• **TASK REQUIREMENTS**
Every record that appears below should be transcribed exactly.

----

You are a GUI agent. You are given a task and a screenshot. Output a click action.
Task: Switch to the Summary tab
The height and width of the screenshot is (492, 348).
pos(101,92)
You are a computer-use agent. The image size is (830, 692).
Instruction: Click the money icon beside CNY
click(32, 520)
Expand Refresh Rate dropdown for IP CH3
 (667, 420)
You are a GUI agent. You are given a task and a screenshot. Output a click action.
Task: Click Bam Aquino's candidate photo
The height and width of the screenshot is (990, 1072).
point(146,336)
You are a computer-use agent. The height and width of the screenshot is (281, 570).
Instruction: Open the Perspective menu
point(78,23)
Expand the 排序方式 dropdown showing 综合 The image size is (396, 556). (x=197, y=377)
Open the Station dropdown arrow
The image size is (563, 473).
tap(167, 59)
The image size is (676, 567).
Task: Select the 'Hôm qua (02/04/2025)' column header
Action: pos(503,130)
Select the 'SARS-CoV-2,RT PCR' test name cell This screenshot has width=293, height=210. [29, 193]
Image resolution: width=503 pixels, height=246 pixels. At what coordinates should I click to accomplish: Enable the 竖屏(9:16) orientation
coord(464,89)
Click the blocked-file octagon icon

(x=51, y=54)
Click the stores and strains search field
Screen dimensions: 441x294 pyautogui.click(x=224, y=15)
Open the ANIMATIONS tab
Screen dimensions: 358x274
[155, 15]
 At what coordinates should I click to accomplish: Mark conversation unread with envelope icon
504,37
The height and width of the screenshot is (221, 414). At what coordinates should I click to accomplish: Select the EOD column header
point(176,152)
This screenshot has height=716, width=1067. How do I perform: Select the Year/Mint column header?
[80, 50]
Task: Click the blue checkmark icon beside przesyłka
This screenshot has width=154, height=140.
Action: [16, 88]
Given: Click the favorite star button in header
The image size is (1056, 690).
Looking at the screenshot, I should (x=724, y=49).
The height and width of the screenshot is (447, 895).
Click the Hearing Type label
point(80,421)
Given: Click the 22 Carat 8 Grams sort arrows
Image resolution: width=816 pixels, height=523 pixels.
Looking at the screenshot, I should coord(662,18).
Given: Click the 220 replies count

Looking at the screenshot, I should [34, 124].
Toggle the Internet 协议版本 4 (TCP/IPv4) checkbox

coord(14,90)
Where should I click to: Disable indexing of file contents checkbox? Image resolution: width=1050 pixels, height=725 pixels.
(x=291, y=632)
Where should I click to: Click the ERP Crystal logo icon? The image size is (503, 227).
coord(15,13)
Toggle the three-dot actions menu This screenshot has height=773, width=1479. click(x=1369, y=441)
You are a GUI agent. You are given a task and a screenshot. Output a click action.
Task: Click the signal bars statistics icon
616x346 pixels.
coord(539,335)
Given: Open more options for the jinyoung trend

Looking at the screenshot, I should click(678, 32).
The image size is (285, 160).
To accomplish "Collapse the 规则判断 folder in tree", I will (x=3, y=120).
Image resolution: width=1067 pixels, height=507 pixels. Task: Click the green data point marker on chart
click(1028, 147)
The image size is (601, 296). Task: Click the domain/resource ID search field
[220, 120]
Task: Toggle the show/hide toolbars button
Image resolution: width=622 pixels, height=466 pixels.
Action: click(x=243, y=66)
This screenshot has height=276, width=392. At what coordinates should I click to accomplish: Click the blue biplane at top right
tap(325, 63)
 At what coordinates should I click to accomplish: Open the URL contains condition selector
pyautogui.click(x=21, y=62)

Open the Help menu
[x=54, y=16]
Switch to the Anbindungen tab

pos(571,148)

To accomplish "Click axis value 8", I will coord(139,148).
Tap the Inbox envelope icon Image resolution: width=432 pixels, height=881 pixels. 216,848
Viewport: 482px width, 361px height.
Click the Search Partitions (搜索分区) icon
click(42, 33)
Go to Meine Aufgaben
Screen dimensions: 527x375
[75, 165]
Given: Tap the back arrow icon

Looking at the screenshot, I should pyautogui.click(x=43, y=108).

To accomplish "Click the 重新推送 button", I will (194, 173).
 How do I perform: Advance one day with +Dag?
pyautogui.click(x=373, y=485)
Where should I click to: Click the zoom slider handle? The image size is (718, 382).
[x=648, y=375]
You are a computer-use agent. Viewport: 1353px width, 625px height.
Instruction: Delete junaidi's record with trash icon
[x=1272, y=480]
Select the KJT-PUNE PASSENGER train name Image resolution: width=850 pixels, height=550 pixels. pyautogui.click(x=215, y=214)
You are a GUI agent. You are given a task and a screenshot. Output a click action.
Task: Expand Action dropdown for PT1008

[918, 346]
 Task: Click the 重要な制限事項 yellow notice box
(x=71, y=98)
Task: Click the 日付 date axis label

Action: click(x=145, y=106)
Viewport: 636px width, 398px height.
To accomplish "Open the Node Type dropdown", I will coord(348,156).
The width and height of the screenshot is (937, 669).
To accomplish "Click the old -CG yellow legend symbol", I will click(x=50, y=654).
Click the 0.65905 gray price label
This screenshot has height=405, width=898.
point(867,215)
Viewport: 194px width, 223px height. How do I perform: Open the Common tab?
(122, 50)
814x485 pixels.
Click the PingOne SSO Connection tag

----

• **RESULT OF THE EXERCISE**
You are a GUI agent. You are given a task and a screenshot. Output a click action.
Task: Switch to the Summary tab
The height and width of the screenshot is (492, 348).
pos(101,92)
You are a computer-use agent. The image size is (830, 692).
Instruction: Click the money icon beside CNY
click(32, 520)
Expand Refresh Rate dropdown for IP CH3
 (667, 420)
You are a GUI agent. You are given a task and a screenshot. Output a click action.
Task: Click Bam Aquino's candidate photo
The height and width of the screenshot is (990, 1072).
point(146,336)
You are a computer-use agent. The height and width of the screenshot is (281, 570).
Instruction: Open the Perspective menu
point(78,23)
Expand the 排序方式 dropdown showing 综合 The image size is (396, 556). (x=197, y=377)
Open the Station dropdown arrow
The image size is (563, 473).
tap(167, 59)
The image size is (676, 567).
Task: Select the 'Hôm qua (02/04/2025)' column header
Action: pos(503,130)
Select the 'SARS-CoV-2,RT PCR' test name cell This screenshot has width=293, height=210. [29, 193]
Image resolution: width=503 pixels, height=246 pixels. At what coordinates should I click to accomplish: Enable the 竖屏(9:16) orientation
coord(464,89)
Click the blocked-file octagon icon

(x=51, y=54)
Click the stores and strains search field
Screen dimensions: 441x294 pyautogui.click(x=224, y=15)
Open the ANIMATIONS tab
Screen dimensions: 358x274
[155, 15]
 At what coordinates should I click to accomplish: Mark conversation unread with envelope icon
504,37
The height and width of the screenshot is (221, 414). At what coordinates should I click to accomplish: Select the EOD column header
point(176,152)
This screenshot has height=716, width=1067. How do I perform: Select the Year/Mint column header?
[80, 50]
Task: Click the blue checkmark icon beside przesyłka
This screenshot has width=154, height=140.
Action: [16, 88]
Given: Click the favorite star button in header
The image size is (1056, 690).
Looking at the screenshot, I should (x=724, y=49).
The height and width of the screenshot is (447, 895).
Click the Hearing Type label
point(80,421)
Given: Click the 22 Carat 8 Grams sort arrows
Image resolution: width=816 pixels, height=523 pixels.
Looking at the screenshot, I should coord(662,18).
Given: Click the 220 replies count

Looking at the screenshot, I should [34, 124].
Toggle the Internet 协议版本 4 (TCP/IPv4) checkbox

coord(14,90)
Where should I click to: Disable indexing of file contents checkbox? Image resolution: width=1050 pixels, height=725 pixels.
(x=291, y=632)
Where should I click to: Click the ERP Crystal logo icon? The image size is (503, 227).
coord(15,13)
Toggle the three-dot actions menu This screenshot has height=773, width=1479. click(x=1369, y=441)
You are a GUI agent. You are given a task and a screenshot. Output a click action.
Task: Click the signal bars statistics icon
616x346 pixels.
coord(539,335)
Given: Open more options for the jinyoung trend

Looking at the screenshot, I should click(678, 32).
The image size is (285, 160).
To accomplish "Collapse the 规则判断 folder in tree", I will (x=3, y=120).
Image resolution: width=1067 pixels, height=507 pixels. Task: Click the green data point marker on chart
click(1028, 147)
The image size is (601, 296). Task: Click the domain/resource ID search field
[220, 120]
Task: Toggle the show/hide toolbars button
Image resolution: width=622 pixels, height=466 pixels.
Action: click(x=243, y=66)
This screenshot has height=276, width=392. At what coordinates should I click to accomplish: Click the blue biplane at top right
tap(325, 63)
 At what coordinates should I click to accomplish: Open the URL contains condition selector
pyautogui.click(x=21, y=62)

Open the Help menu
[x=54, y=16]
Switch to the Anbindungen tab

pos(571,148)

To accomplish "Click axis value 8", I will coord(139,148).
Tap the Inbox envelope icon Image resolution: width=432 pixels, height=881 pixels. 216,848
Viewport: 482px width, 361px height.
Click the Search Partitions (搜索分区) icon
click(42, 33)
Go to Meine Aufgaben
Screen dimensions: 527x375
[75, 165]
Given: Tap the back arrow icon

Looking at the screenshot, I should pyautogui.click(x=43, y=108).

To accomplish "Click the 重新推送 button", I will (194, 173).
 How do I perform: Advance one day with +Dag?
pyautogui.click(x=373, y=485)
Where should I click to: Click the zoom slider handle? The image size is (718, 382).
[x=648, y=375]
You are a computer-use agent. Viewport: 1353px width, 625px height.
Instruction: Delete junaidi's record with trash icon
[x=1272, y=480]
Select the KJT-PUNE PASSENGER train name Image resolution: width=850 pixels, height=550 pixels. pyautogui.click(x=215, y=214)
You are a GUI agent. You are given a task and a screenshot. Output a click action.
Task: Expand Action dropdown for PT1008

[918, 346]
 Task: Click the 重要な制限事項 yellow notice box
(x=71, y=98)
Task: Click the 日付 date axis label

Action: click(x=145, y=106)
Viewport: 636px width, 398px height.
To accomplish "Open the Node Type dropdown", I will coord(348,156).
The width and height of the screenshot is (937, 669).
To accomplish "Click the old -CG yellow legend symbol", I will click(x=50, y=654).
Click the 0.65905 gray price label
This screenshot has height=405, width=898.
point(867,215)
Viewport: 194px width, 223px height. How do I perform: Open the Common tab?
(122, 50)
814x485 pixels.
Click the PingOne SSO Connection tag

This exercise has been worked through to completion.